Wednesday, October 31, 2012

Sometimes, the curtains aren't just blue

I like reading, and I have an internet connection.  So, it was only a matter of time before someone linked me this.

Sadly, this reflects a common attitude towards the study of English literature.  That it’s “wishy-washy”, and that English literature students just lounge around in ivory towers, wearing scarves and trying to find the deeper meaning of texts where no such meaning exists.

I completely disagree with that idea, and there is plenty of evidence to back up this view

When you write, you have to describe a whole universe.  You may choose to describe a world that is similar, or nearly identical to our own, but nevertheless, you have a very limited amount of words to describe this world and put your ideas across.  So if you go out of the way to point out the colour of the curtains, it’s probably significant.

Writers could also include these devices unconsciously. 

Perhaps more importantly, maybe this isn’t the question that we should be asking ourselves.  Arguably, the whole point of studying literature isn’t to determine what an author’s intentions were. If you can find a metaphor in a piece of writing that makes you think, or see the world from a different perspective, then does it really matter whether the writer wanted it to be there or not?

Friday, October 12, 2012

My Life in Formalism

If we could fly out of that window hand in hand, hover over this great city, gently remove the roofs, and and peep in at the queer things which are going on, the strange coincidences, the plannings, the cross-purposes, the wonderful chains of events, working through generations, and leading to the most outre results, it would make all fiction with its conventionalities and foreseen conclusions most stale and unprofitable.”

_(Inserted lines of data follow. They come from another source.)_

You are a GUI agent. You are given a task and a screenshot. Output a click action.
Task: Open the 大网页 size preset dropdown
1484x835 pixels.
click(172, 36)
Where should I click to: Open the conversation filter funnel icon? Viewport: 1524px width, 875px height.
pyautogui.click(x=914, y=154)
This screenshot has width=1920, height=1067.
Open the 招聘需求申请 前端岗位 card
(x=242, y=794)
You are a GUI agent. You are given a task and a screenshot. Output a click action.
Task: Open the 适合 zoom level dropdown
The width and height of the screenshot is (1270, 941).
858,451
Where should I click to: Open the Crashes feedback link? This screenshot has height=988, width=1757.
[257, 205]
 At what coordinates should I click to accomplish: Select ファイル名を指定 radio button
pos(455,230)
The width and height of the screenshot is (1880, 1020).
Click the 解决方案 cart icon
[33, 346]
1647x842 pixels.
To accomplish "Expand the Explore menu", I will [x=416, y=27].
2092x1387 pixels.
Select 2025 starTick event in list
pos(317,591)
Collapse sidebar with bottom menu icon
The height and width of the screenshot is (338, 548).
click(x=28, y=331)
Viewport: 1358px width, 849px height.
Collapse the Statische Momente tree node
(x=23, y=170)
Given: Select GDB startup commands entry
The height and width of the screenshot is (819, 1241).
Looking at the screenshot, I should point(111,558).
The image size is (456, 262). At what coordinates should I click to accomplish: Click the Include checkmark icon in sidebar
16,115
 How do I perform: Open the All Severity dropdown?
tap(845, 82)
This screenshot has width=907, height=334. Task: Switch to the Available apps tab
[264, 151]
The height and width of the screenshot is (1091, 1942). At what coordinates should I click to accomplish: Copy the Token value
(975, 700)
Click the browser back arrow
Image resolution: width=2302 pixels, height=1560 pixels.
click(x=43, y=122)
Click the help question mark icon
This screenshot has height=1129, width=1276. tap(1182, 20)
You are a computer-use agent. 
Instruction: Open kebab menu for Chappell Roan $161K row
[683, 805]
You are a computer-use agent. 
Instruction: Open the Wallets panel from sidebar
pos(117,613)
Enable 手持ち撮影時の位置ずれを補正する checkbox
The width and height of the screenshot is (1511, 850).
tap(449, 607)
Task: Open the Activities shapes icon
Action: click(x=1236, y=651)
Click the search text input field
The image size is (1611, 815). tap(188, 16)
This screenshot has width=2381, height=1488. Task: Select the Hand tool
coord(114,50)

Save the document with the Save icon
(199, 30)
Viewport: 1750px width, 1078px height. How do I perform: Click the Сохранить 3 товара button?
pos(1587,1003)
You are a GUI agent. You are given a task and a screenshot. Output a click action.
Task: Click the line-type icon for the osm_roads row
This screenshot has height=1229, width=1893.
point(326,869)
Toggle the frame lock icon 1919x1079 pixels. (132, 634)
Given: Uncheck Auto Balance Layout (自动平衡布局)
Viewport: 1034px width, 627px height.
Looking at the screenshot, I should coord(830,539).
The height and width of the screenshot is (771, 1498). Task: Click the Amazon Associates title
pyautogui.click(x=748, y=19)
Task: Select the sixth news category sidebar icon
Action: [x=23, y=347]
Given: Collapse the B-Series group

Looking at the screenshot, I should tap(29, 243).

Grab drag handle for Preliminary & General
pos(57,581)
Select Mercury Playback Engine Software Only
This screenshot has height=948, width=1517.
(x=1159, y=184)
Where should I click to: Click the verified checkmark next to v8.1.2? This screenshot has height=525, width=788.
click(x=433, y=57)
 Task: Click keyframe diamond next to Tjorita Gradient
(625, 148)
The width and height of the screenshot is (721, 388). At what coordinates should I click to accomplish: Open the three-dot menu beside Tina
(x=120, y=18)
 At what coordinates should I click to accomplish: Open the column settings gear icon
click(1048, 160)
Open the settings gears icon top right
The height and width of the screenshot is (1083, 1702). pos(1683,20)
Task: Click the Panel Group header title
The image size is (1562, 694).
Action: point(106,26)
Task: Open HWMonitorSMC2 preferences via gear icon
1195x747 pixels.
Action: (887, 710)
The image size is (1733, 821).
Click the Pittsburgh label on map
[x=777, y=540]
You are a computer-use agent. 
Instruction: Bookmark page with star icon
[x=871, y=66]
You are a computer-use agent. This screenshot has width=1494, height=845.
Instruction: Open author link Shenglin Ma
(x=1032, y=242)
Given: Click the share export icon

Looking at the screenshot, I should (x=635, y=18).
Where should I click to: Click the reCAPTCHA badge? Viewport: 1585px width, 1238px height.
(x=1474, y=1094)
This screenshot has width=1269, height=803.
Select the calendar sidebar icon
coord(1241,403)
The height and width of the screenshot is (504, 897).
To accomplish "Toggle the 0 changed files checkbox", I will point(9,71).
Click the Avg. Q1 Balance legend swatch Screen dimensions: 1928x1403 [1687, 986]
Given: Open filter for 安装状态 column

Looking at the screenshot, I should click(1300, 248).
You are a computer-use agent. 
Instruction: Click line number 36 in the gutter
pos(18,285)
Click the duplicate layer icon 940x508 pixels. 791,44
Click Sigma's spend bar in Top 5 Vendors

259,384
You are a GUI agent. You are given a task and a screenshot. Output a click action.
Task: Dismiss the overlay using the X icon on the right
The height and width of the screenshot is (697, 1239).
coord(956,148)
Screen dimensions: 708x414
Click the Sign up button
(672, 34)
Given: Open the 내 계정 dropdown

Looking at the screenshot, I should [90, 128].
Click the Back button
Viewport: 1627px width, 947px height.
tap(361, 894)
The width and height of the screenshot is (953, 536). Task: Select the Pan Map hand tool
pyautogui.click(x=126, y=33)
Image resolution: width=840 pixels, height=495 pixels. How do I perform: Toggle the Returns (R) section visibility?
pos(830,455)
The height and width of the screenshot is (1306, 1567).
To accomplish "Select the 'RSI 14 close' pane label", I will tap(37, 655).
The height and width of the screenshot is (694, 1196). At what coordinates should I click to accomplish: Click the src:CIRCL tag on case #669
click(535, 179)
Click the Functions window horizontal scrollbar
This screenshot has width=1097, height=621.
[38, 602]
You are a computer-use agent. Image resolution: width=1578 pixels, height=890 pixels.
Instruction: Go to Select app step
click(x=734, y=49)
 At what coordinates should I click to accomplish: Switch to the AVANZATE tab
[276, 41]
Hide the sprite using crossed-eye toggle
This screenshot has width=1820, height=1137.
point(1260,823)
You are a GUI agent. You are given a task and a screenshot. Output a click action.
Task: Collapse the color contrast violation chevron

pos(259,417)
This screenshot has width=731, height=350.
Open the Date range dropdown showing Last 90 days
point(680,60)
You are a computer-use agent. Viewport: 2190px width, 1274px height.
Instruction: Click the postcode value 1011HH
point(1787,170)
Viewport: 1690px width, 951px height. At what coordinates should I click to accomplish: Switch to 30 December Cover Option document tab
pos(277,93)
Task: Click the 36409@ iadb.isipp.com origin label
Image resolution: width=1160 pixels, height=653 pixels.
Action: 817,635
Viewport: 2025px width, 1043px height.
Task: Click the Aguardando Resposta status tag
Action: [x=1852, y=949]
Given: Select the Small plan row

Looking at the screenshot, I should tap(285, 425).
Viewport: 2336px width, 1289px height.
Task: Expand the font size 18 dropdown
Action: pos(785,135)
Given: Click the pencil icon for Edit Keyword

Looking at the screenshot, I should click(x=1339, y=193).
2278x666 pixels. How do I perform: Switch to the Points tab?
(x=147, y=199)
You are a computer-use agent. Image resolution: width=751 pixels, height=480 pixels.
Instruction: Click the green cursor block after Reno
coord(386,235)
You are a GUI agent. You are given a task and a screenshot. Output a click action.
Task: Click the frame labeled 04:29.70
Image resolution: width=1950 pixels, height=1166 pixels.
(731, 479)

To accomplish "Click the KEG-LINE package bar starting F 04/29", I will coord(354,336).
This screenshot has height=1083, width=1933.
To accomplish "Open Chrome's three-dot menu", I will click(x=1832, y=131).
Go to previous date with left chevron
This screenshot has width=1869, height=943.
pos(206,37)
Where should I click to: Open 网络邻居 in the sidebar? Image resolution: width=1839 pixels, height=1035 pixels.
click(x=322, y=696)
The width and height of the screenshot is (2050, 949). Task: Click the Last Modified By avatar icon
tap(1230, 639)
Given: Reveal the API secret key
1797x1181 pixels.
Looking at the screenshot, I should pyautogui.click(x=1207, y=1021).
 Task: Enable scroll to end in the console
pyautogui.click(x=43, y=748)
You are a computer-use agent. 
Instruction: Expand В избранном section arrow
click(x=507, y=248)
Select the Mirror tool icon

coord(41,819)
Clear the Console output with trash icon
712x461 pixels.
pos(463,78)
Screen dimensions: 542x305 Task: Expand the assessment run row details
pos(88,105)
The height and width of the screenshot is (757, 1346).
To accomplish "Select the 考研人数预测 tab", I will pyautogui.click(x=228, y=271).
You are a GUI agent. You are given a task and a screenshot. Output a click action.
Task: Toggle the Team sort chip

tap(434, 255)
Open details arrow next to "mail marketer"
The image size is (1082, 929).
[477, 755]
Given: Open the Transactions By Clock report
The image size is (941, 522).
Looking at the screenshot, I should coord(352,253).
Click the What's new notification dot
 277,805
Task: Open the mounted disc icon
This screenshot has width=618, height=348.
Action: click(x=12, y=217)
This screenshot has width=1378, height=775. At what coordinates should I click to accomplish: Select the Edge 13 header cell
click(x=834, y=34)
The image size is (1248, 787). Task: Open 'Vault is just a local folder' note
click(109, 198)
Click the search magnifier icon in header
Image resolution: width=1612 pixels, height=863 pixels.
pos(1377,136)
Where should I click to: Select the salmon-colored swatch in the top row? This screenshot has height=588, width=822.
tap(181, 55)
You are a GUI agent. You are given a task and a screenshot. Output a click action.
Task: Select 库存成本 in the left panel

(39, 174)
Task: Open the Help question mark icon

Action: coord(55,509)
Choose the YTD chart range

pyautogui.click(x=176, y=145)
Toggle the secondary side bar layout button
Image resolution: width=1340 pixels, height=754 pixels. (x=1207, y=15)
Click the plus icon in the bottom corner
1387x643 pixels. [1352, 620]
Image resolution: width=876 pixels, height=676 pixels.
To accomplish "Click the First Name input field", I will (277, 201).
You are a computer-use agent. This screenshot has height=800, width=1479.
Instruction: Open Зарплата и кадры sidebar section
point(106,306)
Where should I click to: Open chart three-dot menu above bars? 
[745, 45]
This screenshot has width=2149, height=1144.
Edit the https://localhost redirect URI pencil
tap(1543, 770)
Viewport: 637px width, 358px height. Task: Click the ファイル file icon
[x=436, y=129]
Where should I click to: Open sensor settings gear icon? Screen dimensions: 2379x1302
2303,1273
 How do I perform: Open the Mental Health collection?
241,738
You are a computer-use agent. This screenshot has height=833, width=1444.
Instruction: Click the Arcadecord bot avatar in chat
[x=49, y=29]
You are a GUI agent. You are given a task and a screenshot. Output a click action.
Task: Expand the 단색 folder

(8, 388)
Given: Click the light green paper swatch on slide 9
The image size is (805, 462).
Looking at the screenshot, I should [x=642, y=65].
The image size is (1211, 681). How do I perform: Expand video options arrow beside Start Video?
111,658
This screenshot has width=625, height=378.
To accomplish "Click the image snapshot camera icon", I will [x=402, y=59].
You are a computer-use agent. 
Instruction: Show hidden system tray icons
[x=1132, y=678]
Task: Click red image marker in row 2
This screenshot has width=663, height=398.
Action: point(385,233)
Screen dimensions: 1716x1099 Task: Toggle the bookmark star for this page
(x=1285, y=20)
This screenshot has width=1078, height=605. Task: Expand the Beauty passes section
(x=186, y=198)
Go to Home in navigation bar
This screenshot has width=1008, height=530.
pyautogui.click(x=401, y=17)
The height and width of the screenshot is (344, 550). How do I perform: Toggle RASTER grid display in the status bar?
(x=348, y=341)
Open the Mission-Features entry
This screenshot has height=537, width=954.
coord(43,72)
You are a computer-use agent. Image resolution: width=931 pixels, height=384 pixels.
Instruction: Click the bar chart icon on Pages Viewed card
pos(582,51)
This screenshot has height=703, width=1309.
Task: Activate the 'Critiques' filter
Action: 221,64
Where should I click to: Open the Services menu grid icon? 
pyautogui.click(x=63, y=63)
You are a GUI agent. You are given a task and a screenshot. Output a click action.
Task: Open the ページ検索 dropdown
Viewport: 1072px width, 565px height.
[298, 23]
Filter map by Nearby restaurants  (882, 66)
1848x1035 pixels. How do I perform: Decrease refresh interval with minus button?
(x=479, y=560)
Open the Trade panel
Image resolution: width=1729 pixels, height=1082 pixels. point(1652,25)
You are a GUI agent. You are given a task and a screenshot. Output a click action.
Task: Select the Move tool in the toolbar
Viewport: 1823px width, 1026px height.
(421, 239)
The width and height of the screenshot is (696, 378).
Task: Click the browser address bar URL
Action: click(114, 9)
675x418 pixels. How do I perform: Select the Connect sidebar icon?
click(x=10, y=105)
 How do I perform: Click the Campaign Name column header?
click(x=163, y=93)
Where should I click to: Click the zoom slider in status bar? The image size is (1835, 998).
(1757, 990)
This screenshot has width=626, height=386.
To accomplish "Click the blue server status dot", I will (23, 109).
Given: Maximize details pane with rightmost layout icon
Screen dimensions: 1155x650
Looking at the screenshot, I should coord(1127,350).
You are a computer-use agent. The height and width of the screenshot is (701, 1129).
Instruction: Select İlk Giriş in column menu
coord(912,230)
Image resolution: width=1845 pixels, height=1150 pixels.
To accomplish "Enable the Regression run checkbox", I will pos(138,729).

The other day I went to a lecture on Formalism, and the lecturer explained to us how, according to Formalism, literature uses literary devices to “roughen” or alter normal language and to defamiliarize ordinary situations. 
            Formalists like Victor Shklovsky contend that in our everyday lives we become so used to certain ideas or situations that we never stop to question them, or even notice them. We stop truly seeing.
            Later on, I nearly walked past my maths teacher. I just didn’t see her, because I wasn’t expecting to see her, and I wasn’t even paying attention to the people passing me on the street.  I just assumed that they were all complete strangers.
Question of the day:  Is there an unpretentious way of talking about how life imitates art?

Friday, October 5, 2012

Thoughts on: The Handmaid’s Tale by Margret Atwood

*spoiler alert*

There have been a slew of dystopian novels released over the past few years, largely in the wake of successful young adult series such as the Hunger Games and Noughts and Crosses.  So I thought it would be interesting to go back and read some earlier dystopian novels.  One of the most famous of these is The Handmaid’s Tale by Margret Atwood.
This novel was a real page-turner.  The tension is palpable, and it is really well written. 
I liked the way that some of the main characters, such as Nick and Cora were really ambiguously portrayed.  I wasn’t sure whether I liked them or not, and I think that that made the story much more realistic.  In a way, it mimics the way that people in Gilead must have felt; they were could never be sure whether they liked or trusted people, because anyone could be an Eye.
What also fascinated me was the way that in some situations, various individuals tried to construe certain elements of the society as being matriarchal and freeing for women, when in fact it clearly was not.
The bit that let me down was the ending.  Like so many dystopian stories, the narrative ends on an ambiguous note.  We are uncertain as to whether she is lead to safety or too her doom.
            And then there is a historical note at the end that tells us that she does.  The historical note tries to create another, different, ambiguous ending, but frankly, it just doesn’t have the same potency.